Gross National Happiness of Business Assessment Tool Proposed
The proposed GNH tool is expected to systematically assess a business establishment’s effort to integrate GNH values into its operations.
At the International Conference on Gross National Happiness (GNH) in Thimphu held yesterday, the Centre for Bhutan Studies (CBS) and Gross National Happiness Research proposed implementing a GNH of Business Assessment Tool to certify businesses.
Close to 200 participants from 29 countries attended the three-day conference which began on 7 November.
A GNH of Business Assessment Tool to certify businesses
The proposed tool is expected to systematically assess a business establishment’s effort to integrate GNH values into its operations.
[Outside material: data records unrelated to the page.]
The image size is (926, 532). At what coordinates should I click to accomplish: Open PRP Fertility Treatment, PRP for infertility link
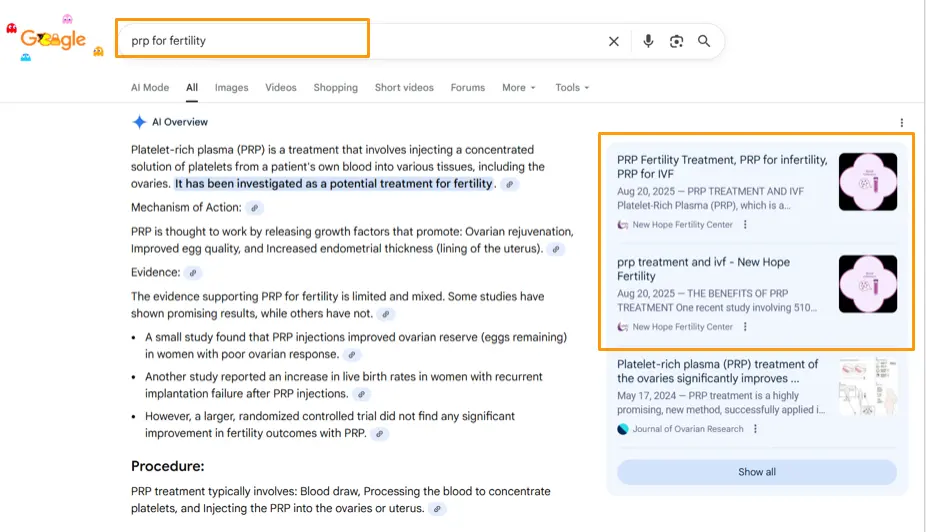click(721, 166)
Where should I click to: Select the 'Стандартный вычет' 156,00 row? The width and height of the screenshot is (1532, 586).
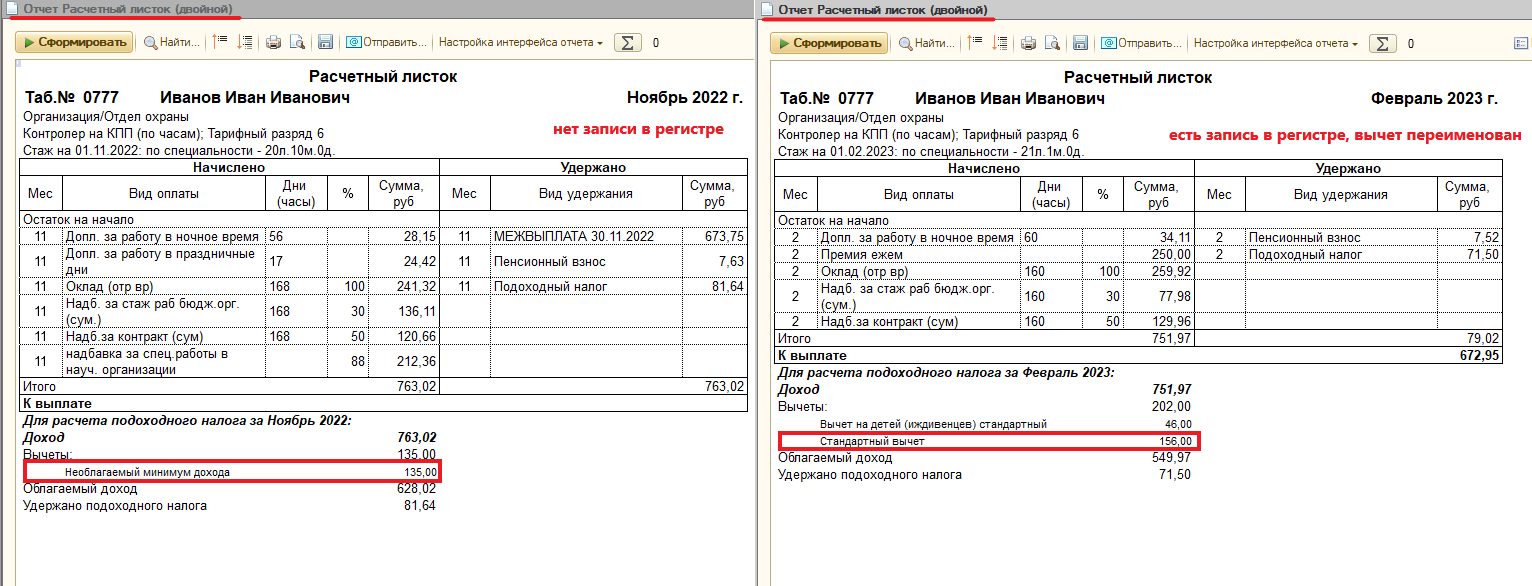click(x=986, y=441)
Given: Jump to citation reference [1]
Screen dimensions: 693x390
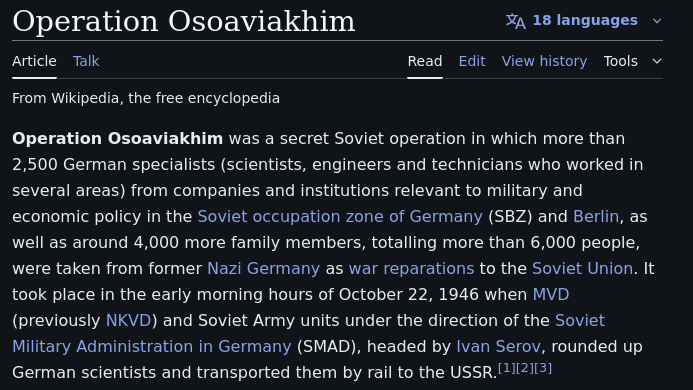Looking at the screenshot, I should pyautogui.click(x=506, y=368).
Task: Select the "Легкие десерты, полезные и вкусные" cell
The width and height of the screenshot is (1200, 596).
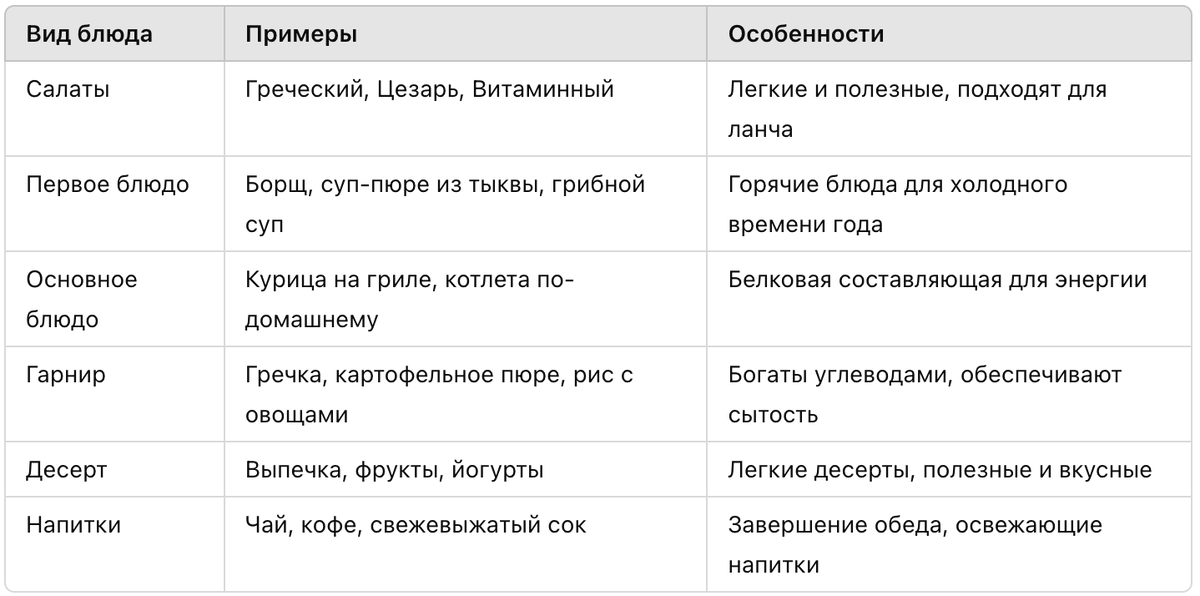Action: (x=950, y=470)
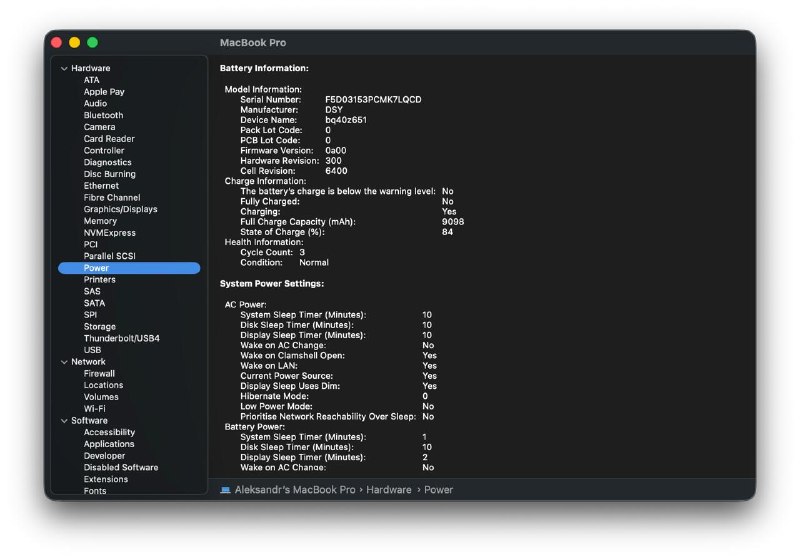
Task: Select Bluetooth in the sidebar
Action: tap(103, 115)
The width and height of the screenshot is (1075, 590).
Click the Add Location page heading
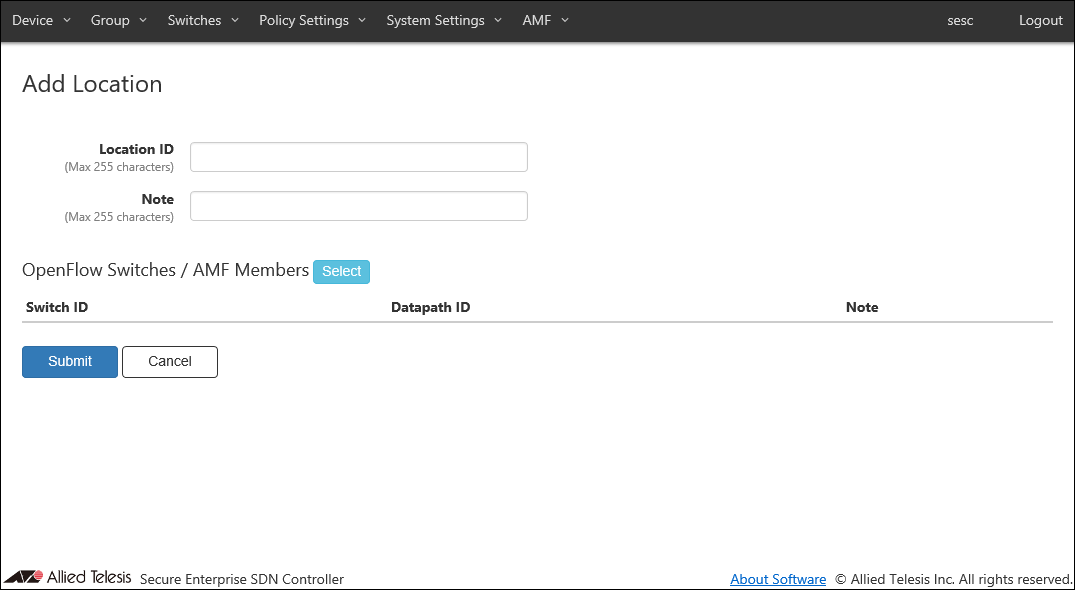(92, 84)
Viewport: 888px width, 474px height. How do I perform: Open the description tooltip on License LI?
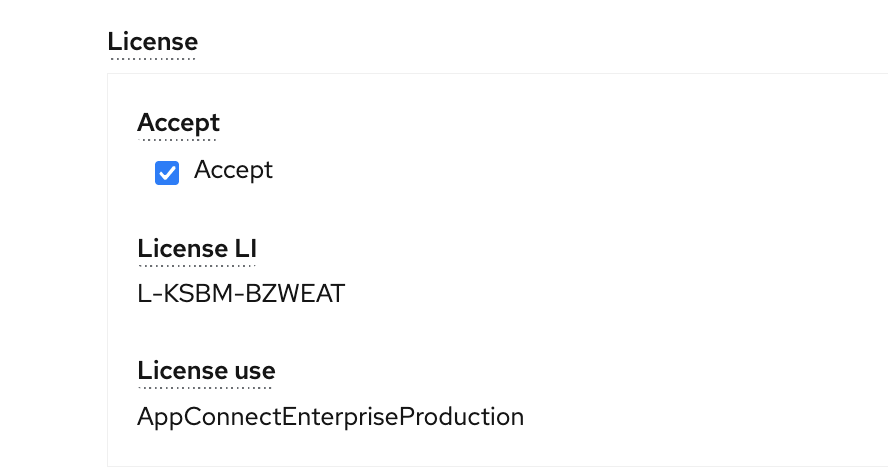pos(197,249)
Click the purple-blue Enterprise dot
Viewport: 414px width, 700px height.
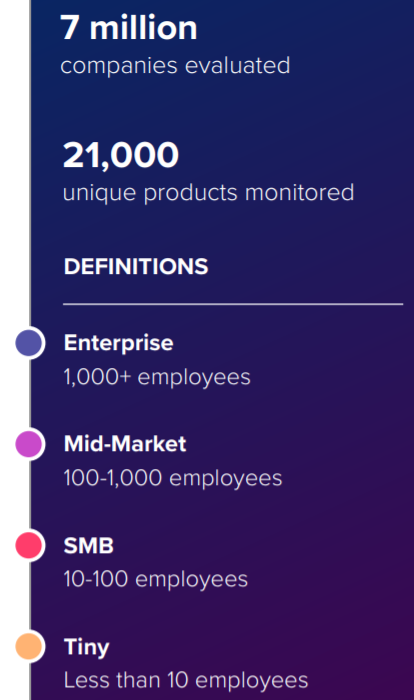(x=29, y=343)
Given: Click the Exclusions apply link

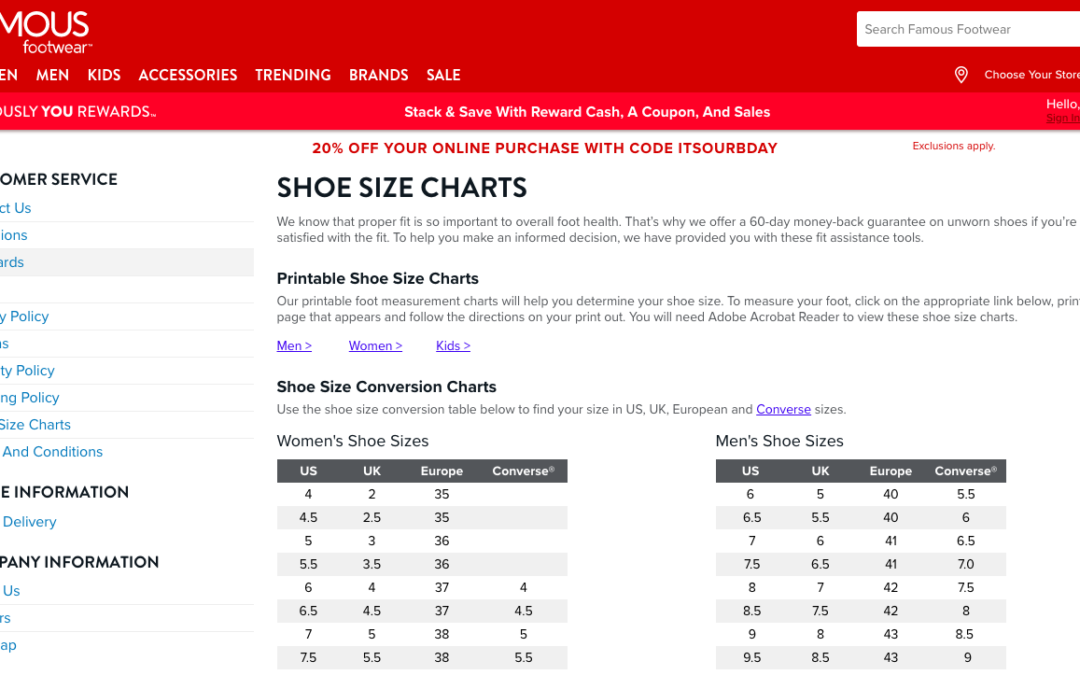Looking at the screenshot, I should pyautogui.click(x=953, y=146).
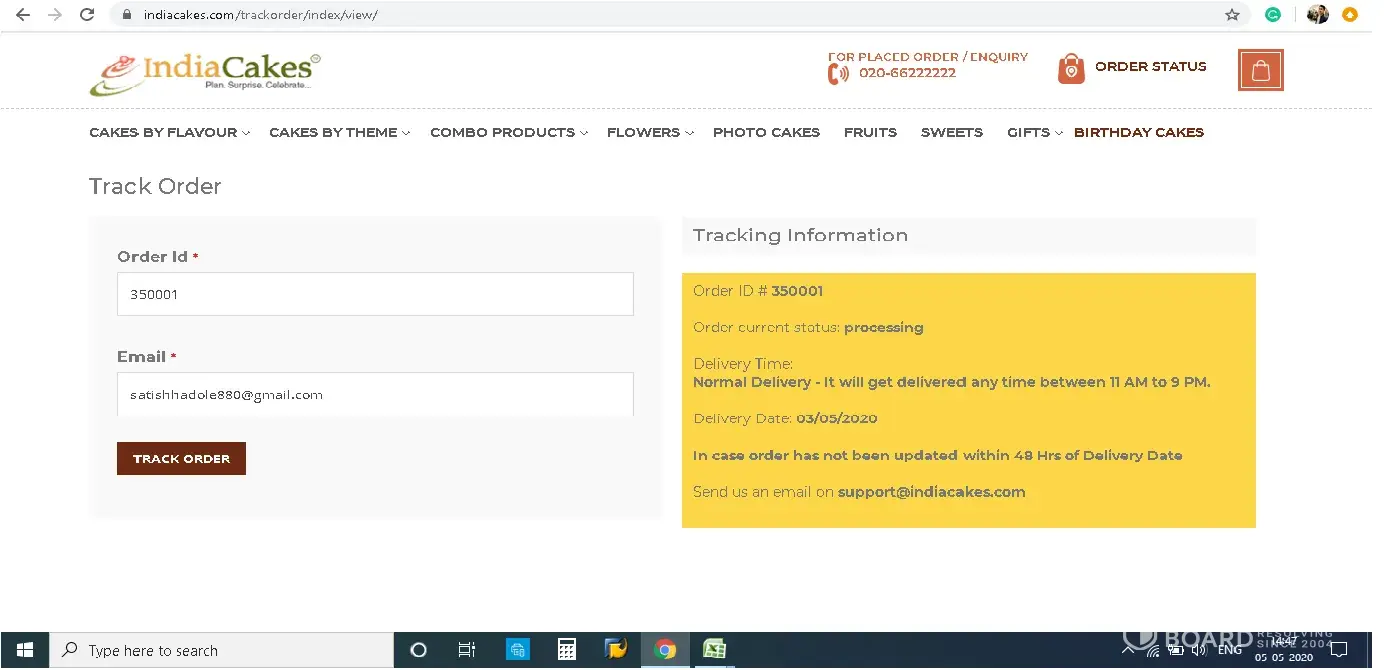Go back using the browser back arrow

(x=23, y=15)
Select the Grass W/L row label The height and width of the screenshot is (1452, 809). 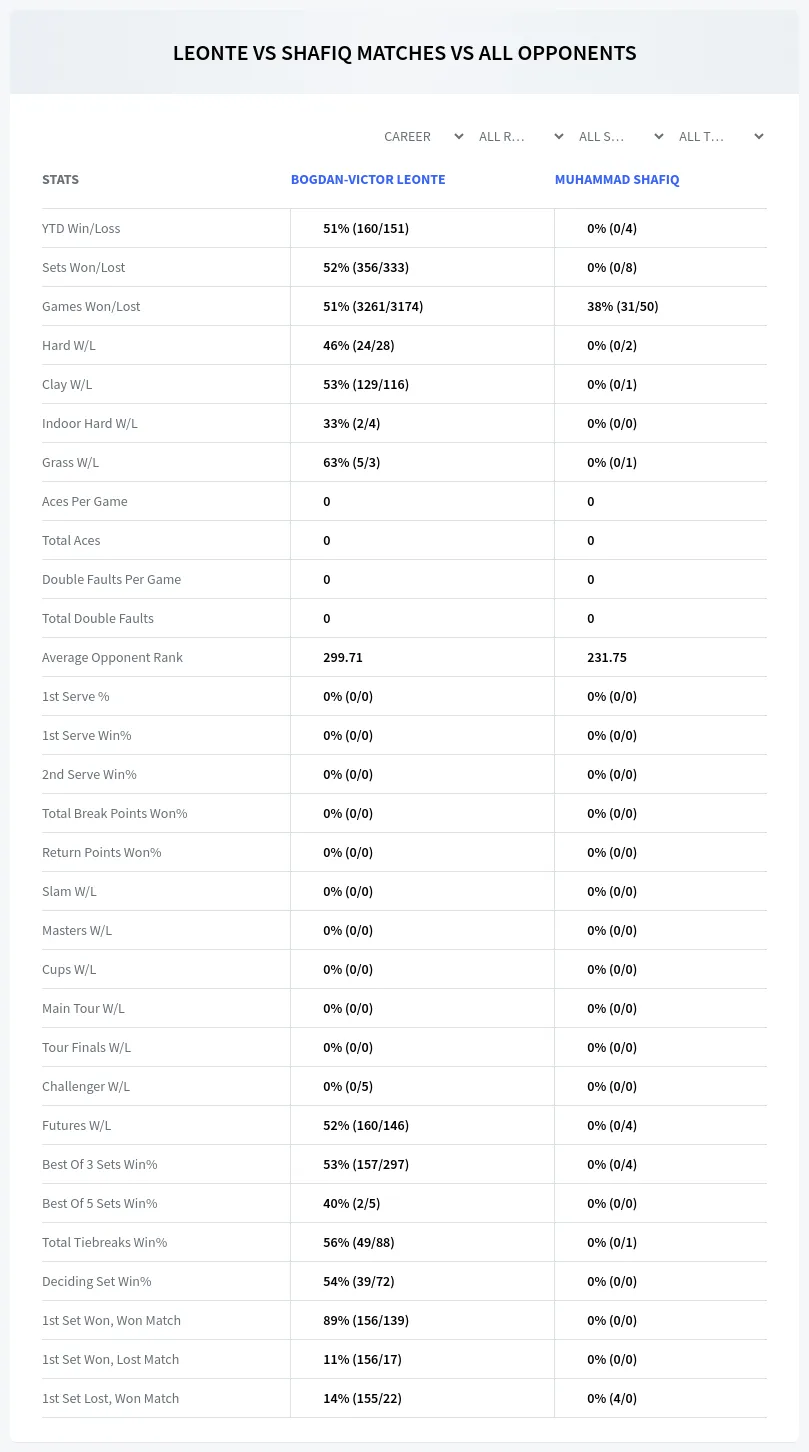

The tool was developed based on the framework of GNH and its nine domains. The nine domains assess two components – worker happiness (psychological wellbeing, health, time use, education and living standards) and organisational conditions for happiness (good governance, cultural diversity, community vitality and ecological diversity).
Senior researcher with CBS and GNH, Tshoki Zangmo, said that workers’ happiness is included in the assessment because from a GNH standpoint people should be at the heart of every organisation.
“There are numerous studies which show that workers’ happiness lead to good performance rather than good performance enabling the business to invest in workers’ happiness.”
Tshoki Zangmo said that organisational condition for happiness looks at the basic practices and operations. “To integrate GNH, business organisational values must be transformed so that it ultimately influences practices.”
The proposed GNH of Business assessment evaluates the internal arrangements and commitments made by a business for the promotion of the workers’ wellbeing, environment and society at large.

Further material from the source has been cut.